What is needed. Reproduce the data below exactly as written. Pictures do not belong in the copy.

(Dataset entries)
-=-=-

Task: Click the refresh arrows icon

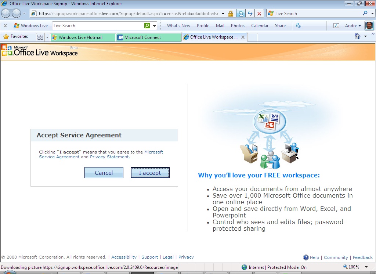Action: click(x=250, y=14)
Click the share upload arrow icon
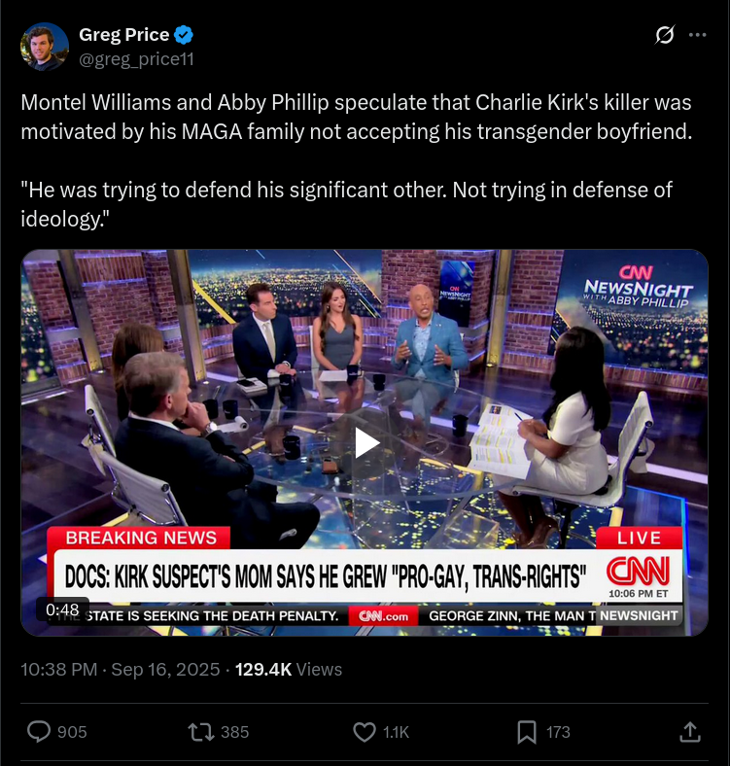This screenshot has height=766, width=730. 690,732
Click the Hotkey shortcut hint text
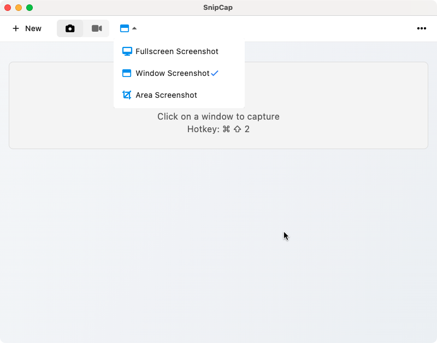The image size is (437, 343). (x=218, y=129)
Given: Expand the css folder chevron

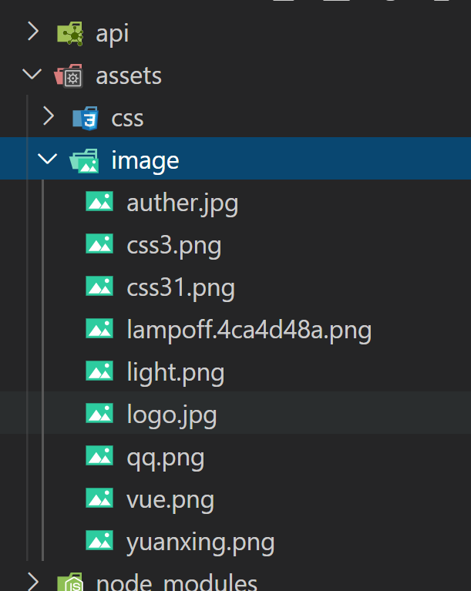Looking at the screenshot, I should (49, 116).
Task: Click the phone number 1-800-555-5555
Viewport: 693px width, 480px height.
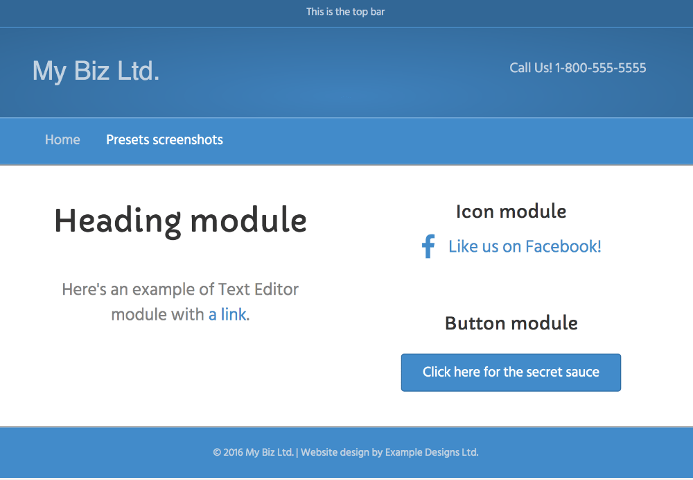Action: 601,68
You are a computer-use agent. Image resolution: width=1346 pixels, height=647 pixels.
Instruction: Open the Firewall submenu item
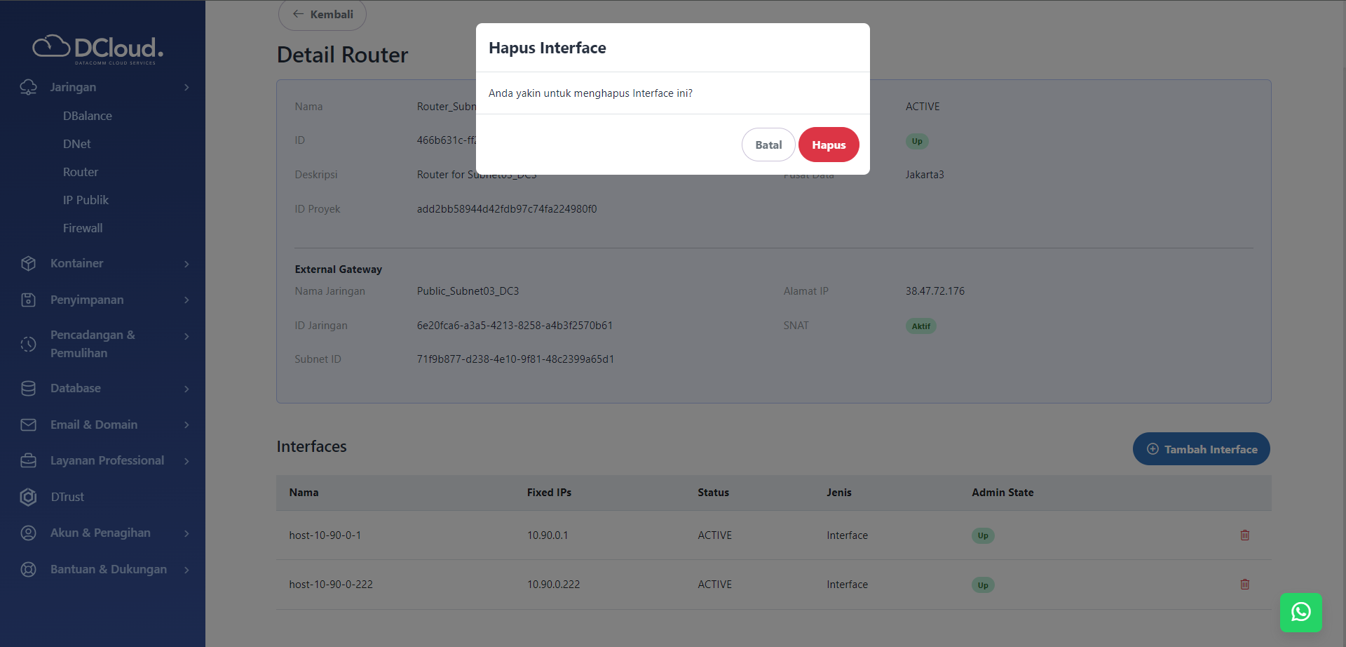click(83, 228)
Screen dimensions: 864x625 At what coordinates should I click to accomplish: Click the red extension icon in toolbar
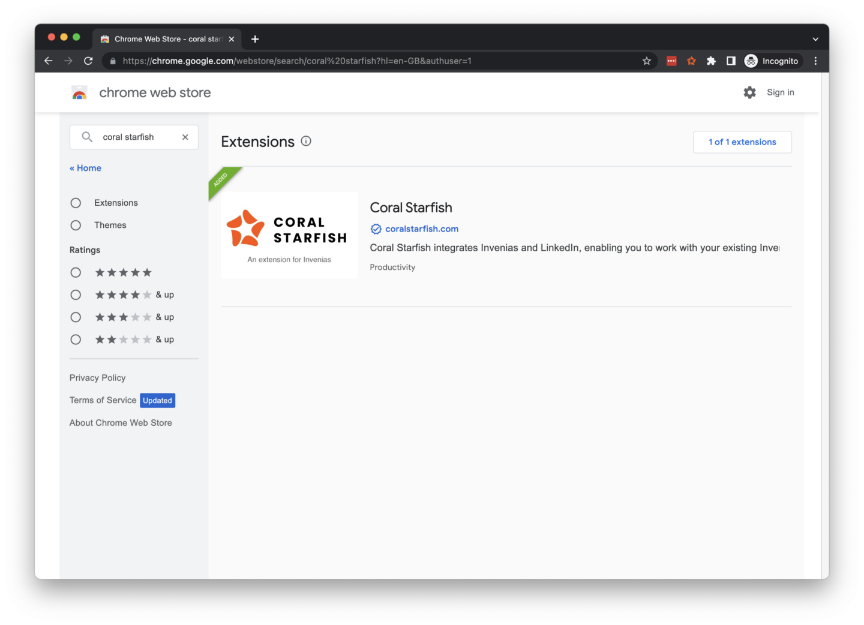671,61
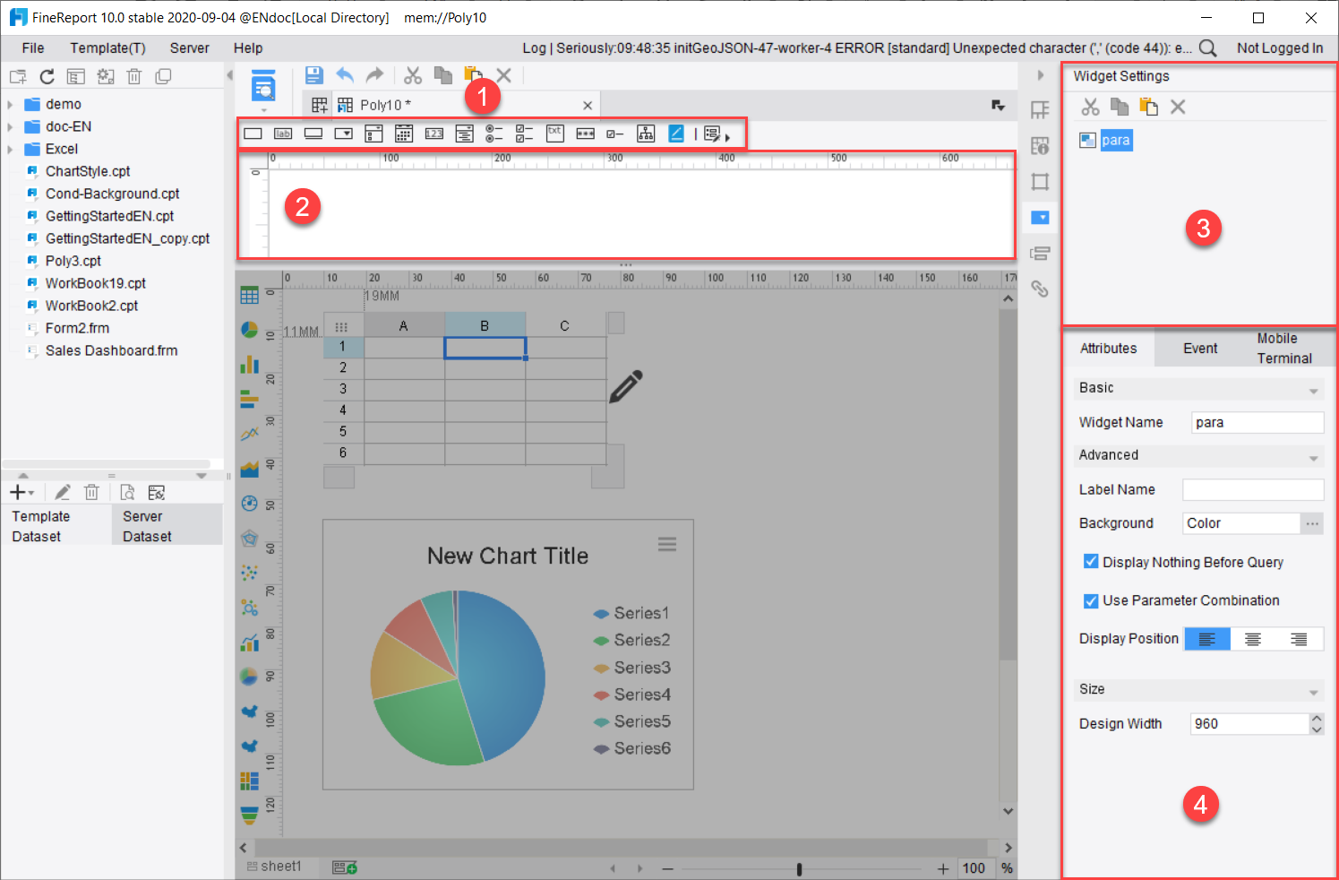Screen dimensions: 1339x880
Task: Open the Background color picker
Action: click(1312, 522)
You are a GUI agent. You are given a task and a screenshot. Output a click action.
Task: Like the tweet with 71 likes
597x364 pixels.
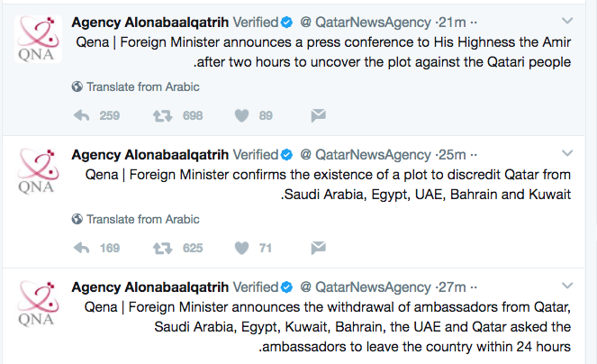coord(241,248)
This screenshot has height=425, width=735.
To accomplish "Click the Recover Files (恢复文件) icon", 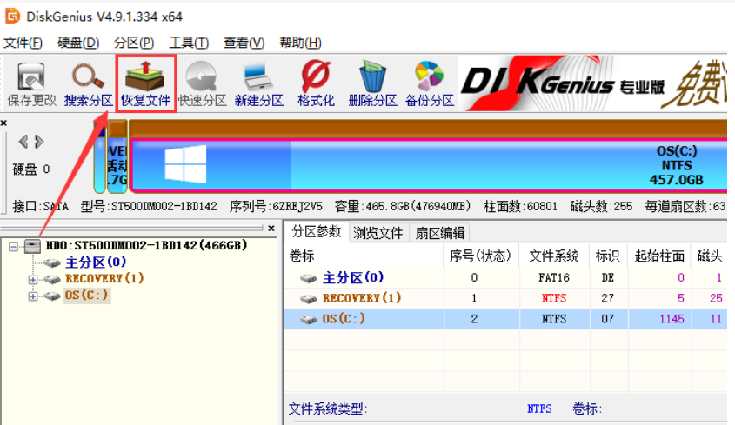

-=-=-

Output below.
Task: Click the refresh arrows icon

Action: click(x=250, y=14)
Click the share upload arrow icon
This screenshot has height=766, width=730. 690,732
Click the Hotkey shortcut hint text
The image size is (437, 343). (x=218, y=129)
Given: Expand the css folder chevron

Looking at the screenshot, I should (49, 116).
Task: Click the phone number 1-800-555-5555
Viewport: 693px width, 480px height.
Action: 601,68
You are a computer-use agent. Image resolution: width=1346 pixels, height=647 pixels.
Instruction: Open the Firewall submenu item
click(83, 228)
Screen dimensions: 864x625 At what coordinates should I click to accomplish: Click the red extension icon in toolbar
671,61
Screen dimensions: 1339x880
Task: Open the Background color picker
Action: click(1312, 522)
You are a GUI agent. You are given a task and a screenshot. Output a click action.
Task: Like the tweet with 71 likes
597x364 pixels.
coord(241,248)
This screenshot has height=425, width=735.
To accomplish "Click the Recover Files (恢复文件) icon", 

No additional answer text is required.